======== Dataset content ========

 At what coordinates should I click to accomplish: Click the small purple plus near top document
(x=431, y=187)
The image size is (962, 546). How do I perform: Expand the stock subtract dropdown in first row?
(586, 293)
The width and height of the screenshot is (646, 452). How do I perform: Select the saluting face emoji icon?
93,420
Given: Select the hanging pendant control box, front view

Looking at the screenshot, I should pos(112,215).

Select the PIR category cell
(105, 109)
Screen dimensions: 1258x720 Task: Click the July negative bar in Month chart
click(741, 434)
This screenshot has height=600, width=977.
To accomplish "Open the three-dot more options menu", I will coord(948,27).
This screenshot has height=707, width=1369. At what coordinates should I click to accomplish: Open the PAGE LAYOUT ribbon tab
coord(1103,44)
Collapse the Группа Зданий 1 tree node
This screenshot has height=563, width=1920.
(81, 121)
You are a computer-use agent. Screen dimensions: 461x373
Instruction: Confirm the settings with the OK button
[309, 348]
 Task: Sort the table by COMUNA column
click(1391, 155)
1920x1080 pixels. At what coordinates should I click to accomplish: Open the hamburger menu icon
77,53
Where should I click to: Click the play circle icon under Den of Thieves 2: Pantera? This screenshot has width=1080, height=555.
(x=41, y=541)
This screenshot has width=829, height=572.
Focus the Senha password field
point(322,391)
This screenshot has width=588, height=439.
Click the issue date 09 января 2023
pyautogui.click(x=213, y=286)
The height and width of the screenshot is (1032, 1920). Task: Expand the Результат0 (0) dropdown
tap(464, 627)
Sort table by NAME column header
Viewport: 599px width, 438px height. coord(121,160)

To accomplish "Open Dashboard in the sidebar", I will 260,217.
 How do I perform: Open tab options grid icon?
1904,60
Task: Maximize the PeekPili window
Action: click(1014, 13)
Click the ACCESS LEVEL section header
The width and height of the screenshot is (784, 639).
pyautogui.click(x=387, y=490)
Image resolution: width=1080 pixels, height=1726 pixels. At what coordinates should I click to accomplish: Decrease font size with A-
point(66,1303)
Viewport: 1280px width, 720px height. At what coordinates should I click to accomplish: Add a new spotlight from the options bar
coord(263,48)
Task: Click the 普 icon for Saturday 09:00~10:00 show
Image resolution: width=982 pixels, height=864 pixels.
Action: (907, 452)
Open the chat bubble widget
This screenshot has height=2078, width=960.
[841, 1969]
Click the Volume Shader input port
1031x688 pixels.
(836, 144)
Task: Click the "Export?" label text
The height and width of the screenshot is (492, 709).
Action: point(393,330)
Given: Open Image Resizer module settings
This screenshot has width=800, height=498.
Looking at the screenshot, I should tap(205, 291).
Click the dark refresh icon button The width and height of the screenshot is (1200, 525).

========

== Exercise requirements ==
Output the entries exactly.

== Exercise response ==
 At what coordinates should I click to accomplish: Click the small purple plus near top document
(x=431, y=187)
The image size is (962, 546). How do I perform: Expand the stock subtract dropdown in first row?
(586, 293)
The width and height of the screenshot is (646, 452). How do I perform: Select the saluting face emoji icon?
93,420
Given: Select the hanging pendant control box, front view

Looking at the screenshot, I should pos(112,215).

Select the PIR category cell
(105, 109)
Screen dimensions: 1258x720 Task: Click the July negative bar in Month chart
click(741, 434)
This screenshot has height=600, width=977.
To accomplish "Open the three-dot more options menu", I will coord(948,27).
This screenshot has height=707, width=1369. At what coordinates should I click to accomplish: Open the PAGE LAYOUT ribbon tab
coord(1103,44)
Collapse the Группа Зданий 1 tree node
This screenshot has height=563, width=1920.
(81, 121)
You are a computer-use agent. Screen dimensions: 461x373
Instruction: Confirm the settings with the OK button
[309, 348]
 Task: Sort the table by COMUNA column
click(1391, 155)
1920x1080 pixels. At what coordinates should I click to accomplish: Open the hamburger menu icon
77,53
Where should I click to: Click the play circle icon under Den of Thieves 2: Pantera? This screenshot has width=1080, height=555.
(x=41, y=541)
This screenshot has width=829, height=572.
Focus the Senha password field
point(322,391)
This screenshot has width=588, height=439.
Click the issue date 09 января 2023
pyautogui.click(x=213, y=286)
The height and width of the screenshot is (1032, 1920). Task: Expand the Результат0 (0) dropdown
tap(464, 627)
Sort table by NAME column header
Viewport: 599px width, 438px height. coord(121,160)

To accomplish "Open Dashboard in the sidebar", I will 260,217.
 How do I perform: Open tab options grid icon?
1904,60
Task: Maximize the PeekPili window
Action: click(1014, 13)
Click the ACCESS LEVEL section header
The width and height of the screenshot is (784, 639).
pyautogui.click(x=387, y=490)
Image resolution: width=1080 pixels, height=1726 pixels. At what coordinates should I click to accomplish: Decrease font size with A-
point(66,1303)
Viewport: 1280px width, 720px height. At what coordinates should I click to accomplish: Add a new spotlight from the options bar
coord(263,48)
Task: Click the 普 icon for Saturday 09:00~10:00 show
Image resolution: width=982 pixels, height=864 pixels.
Action: (907, 452)
Open the chat bubble widget
This screenshot has height=2078, width=960.
[841, 1969]
Click the Volume Shader input port
1031x688 pixels.
(836, 144)
Task: Click the "Export?" label text
The height and width of the screenshot is (492, 709).
Action: point(393,330)
Given: Open Image Resizer module settings
This screenshot has width=800, height=498.
Looking at the screenshot, I should tap(205, 291).
Click the dark refresh icon button The width and height of the screenshot is (1200, 525).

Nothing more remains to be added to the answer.